View from nearly 15,000 feet elevation, going over the backbone of the Andes.
Going “High” in South America
Recently I had a five-week trip planned for South America, with the goals of getting to the Galapagos Islands in Ecuador, Machu Pichu and the Sacred Valley in Peru, and to spend some time on a tributary of the Amazon River called Manu, which is a national park in Peru. Basically the plan was to hit some of the top highlights for South America.
However for a number of reasons though, my route and itinerary were less than optimal. This was due in part to my own planning, but also due to the requirement to hit specific places on specific dates (i.e. availability of a cabin on the cruise boat I had selected in the Galapagos, available dates for the Amazon experience, and wanting to see the famous Inti Raymi Festival of the Sun that takes place only on June 24). The effect was that my route had me bouncing up to high elevations and then down to sea level or lower heights, back and forth, thereby wasting most of the acclimatization that I had previously gained.
Graphic: The Wrong Way to Plan a Trip to High Elevation Destinations – Graph of Altitude in ft. versus Route
I had four different remedies for altitude sickness to try: Diamox, Acetazolamide, water infused with liquid chlorophyll, and I also resorted to trying the locally available coca leaf extract candies (the leaves are also used for brewing tea).
Diamox and Acetazolamide are both prescription medications, so one would need to consult with their physician.
Liquid Chlorophyll can be sourced at health food and vitamin stores. It’s thought to help with oxygenation of the blood and cells, something obviously impaired when you are at altitude. It can also help to bring your body back to a more alkaline state, and has a side effect of turning one’s poop green (so don’t freak out if that happens).

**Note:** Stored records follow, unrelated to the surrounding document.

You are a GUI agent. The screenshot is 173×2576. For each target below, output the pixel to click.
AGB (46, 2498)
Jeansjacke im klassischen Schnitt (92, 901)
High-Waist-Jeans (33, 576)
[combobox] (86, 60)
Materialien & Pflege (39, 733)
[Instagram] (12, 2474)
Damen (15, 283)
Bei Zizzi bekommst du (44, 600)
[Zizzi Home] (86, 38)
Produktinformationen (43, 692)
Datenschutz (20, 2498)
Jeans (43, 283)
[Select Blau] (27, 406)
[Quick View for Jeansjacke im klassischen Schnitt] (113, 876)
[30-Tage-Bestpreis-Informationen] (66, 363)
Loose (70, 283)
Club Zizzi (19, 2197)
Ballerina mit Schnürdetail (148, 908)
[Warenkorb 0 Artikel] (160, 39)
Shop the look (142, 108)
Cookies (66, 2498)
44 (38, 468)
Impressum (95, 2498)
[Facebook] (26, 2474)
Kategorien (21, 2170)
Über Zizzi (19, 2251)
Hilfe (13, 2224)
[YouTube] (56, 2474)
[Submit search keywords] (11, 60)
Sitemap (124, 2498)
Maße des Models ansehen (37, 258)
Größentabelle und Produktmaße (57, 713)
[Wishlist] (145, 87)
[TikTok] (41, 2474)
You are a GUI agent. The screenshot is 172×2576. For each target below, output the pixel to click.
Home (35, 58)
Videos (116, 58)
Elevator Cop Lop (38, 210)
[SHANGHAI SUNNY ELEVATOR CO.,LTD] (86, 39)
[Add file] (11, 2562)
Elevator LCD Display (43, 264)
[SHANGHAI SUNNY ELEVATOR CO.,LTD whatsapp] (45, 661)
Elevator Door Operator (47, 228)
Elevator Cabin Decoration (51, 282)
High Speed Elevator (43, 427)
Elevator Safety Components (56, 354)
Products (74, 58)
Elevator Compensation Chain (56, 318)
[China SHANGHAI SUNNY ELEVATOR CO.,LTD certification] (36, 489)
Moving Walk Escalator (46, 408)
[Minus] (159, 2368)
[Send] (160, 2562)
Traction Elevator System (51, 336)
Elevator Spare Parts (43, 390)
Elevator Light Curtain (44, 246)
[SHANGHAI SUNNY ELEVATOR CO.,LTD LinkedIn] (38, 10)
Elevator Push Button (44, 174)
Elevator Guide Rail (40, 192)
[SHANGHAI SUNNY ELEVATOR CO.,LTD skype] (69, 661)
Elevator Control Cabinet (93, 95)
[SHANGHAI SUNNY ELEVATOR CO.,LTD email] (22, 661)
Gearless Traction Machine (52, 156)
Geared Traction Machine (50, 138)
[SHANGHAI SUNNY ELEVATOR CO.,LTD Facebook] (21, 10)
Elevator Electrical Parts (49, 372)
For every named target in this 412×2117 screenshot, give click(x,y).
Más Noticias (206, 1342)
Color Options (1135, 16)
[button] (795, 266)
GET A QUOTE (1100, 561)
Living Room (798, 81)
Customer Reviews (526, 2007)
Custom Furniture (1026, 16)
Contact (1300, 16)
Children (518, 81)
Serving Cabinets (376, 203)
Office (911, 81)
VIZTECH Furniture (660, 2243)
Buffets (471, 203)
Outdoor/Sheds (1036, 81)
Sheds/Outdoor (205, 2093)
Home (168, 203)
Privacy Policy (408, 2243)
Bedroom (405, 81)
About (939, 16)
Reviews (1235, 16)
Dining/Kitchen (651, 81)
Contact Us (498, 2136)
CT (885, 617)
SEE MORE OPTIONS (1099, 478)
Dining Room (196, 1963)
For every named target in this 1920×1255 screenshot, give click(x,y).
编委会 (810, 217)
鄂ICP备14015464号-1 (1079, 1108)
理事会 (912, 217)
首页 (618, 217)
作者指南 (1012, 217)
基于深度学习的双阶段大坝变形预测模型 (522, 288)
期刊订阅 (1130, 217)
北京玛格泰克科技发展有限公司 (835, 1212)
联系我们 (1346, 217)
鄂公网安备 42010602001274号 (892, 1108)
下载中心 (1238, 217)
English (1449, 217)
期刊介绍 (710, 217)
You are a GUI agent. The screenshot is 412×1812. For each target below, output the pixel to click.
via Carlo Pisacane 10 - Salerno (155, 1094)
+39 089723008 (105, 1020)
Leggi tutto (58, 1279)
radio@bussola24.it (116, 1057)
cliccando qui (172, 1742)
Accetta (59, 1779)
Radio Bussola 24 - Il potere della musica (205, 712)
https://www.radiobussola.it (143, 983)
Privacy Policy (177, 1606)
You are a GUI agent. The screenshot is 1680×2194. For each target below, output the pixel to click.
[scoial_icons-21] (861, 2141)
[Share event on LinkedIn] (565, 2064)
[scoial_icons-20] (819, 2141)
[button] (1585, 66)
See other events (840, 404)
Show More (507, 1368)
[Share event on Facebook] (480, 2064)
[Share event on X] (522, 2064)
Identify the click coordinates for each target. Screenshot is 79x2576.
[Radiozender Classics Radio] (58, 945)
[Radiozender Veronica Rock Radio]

Coca Leaf Candies – so for the record, coca leaf candies, tea, and leaves are legal in Ecuador and Peru. They are widely available in markets and sometimes even provided gratis by hotels. They are NOT likely to be legal back at your home country, so don’t even think about bringing home any samples. Similarly, this probably would ring the bell on certain screening tests, as apparently they aren’t testing for the active ingredient they are trying to screen, but compounds that are along for ride.
In my case, landing in Quito, Ecuador (altitude of 2850m or 9300 ft.), I spent four days acclimatizing and getting over the dizziness, headache, and shortness of breath. I put some liquid chlorophyll into my water bottle and tried to stay hydrated that way, and I also bought some coca leaf extract candies which I used a twice a day. Both of these worked or helped, but they were not totally effective. Arguably, it might have been better if I had started the chlorophyll supplement a week before arriving, and I still had a headache most of the time.
My next stop put me at sea level in the Galapagos for more than a week – long enough for the acclimatization I had just acquired to wear off.
So of course, it was time to “go high” again in terms of altitude, by going to Cusco for a couple of days (altitude of 3400 m or 11,100 ft.). I tried the Acetazolamide tablets this time, but my symptoms were definitely worse than when I had been in Quito and taking non-prescription remedies
Shortly after arriving in Cusco I traveled back down to a much lower elevation by visiting Manu National Park (altitude of 350 m of 1150 ft.) for a whole week, thereby yet again throwing away again any minor acclimatization that might have occurred. On the way back to Cusco we came over the backbone of the Andes, and hit a height of 4600 m or 15,000 feet where the altitude effects were very strong. I doubt I could have walked very far in those circumstances. I had taken a Diamox tablet earlier in the day, but honestly I think the side effects of the Diamox were as bad or worse than the altitude sickness itself.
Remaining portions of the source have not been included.